G7 Build Back Better Together
Dr Louise Tillin and Sandhya Venkateswaran

09 June 2021

The second wave of COVID-19 has hit India hard and laid bare the parlous consequences of decades of under-investment in its health system. India’s public health expenditure is stubbornly low in comparative terms – just 1 per cent of GDP per annum compared to 3 per cent in China, 4 per cent in Brazil or 4.5 per cent in South Africa. Private out-of-pocket expenditure at 64 per cent of total health expenditure, including by low income households, far exceeds the public financial commitment to health expenditure. Yet it is not just in financial terms that India under-invests. India’s voters and its politicians also politically under-invest in health.

Concerns have increasingly been raised about the erosion of democracy and political freedoms in India since the re-election of the Hindu nationalist Narendra Modi-led BJP in 2019. In this article, we also argue that for a longer time, India’s health system has been eroded because of the lack of prioritisation of health within its democracy.

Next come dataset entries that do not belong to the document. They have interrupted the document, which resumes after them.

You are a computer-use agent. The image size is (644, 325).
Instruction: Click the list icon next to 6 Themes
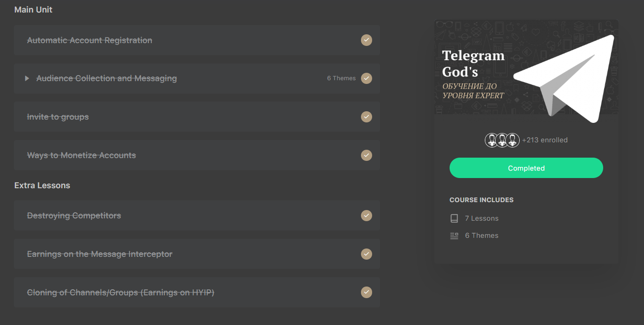(x=454, y=236)
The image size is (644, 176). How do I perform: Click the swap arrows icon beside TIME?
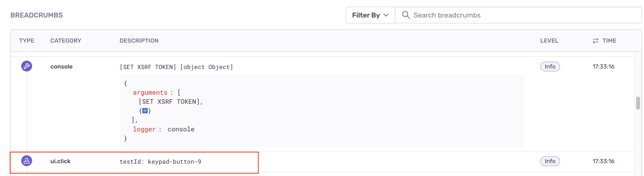pyautogui.click(x=595, y=41)
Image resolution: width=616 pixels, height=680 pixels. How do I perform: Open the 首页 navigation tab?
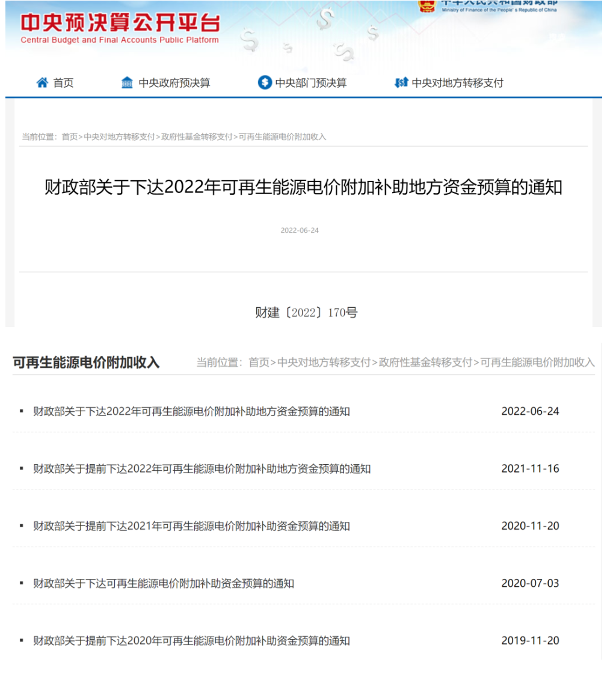[x=63, y=83]
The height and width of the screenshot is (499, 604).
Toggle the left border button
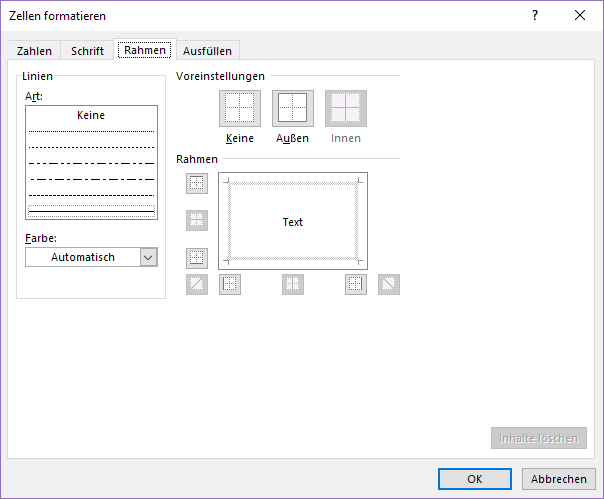[x=230, y=284]
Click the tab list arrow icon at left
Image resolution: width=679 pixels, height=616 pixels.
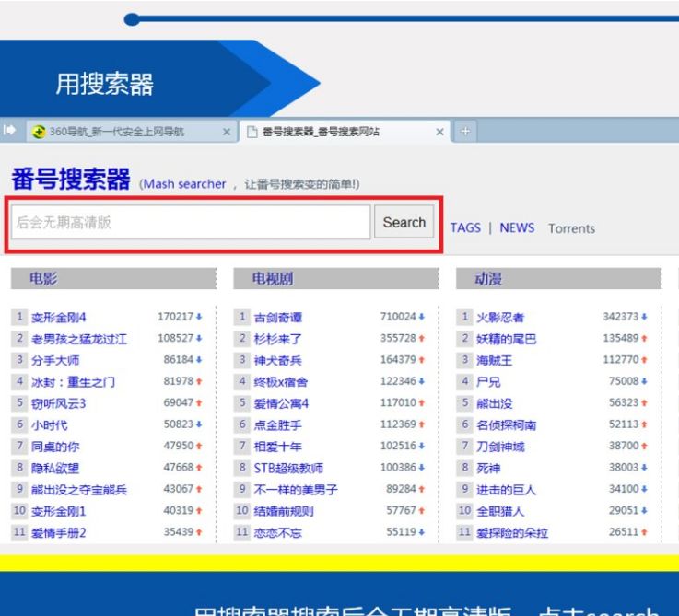(x=10, y=132)
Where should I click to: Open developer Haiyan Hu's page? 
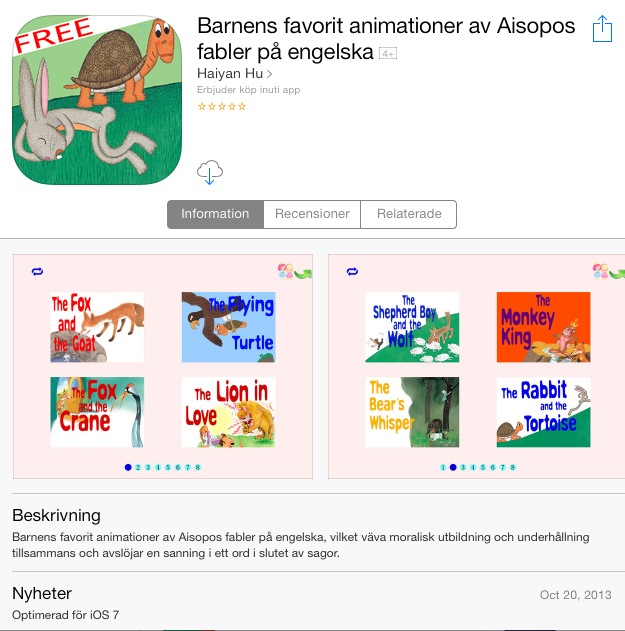(234, 73)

That does not mean that a more authoritarian government would have an advantage when it comes to health provision. Numerous cross-national studies have shown that on average democracies are better for health because they encourage politicians to respond to the needs of the electorate. Yet in the world’s largest democracy, building back better from the pandemic will require breaking the cycle in which democracy perpetuates a lack of public accountability for health care improvements.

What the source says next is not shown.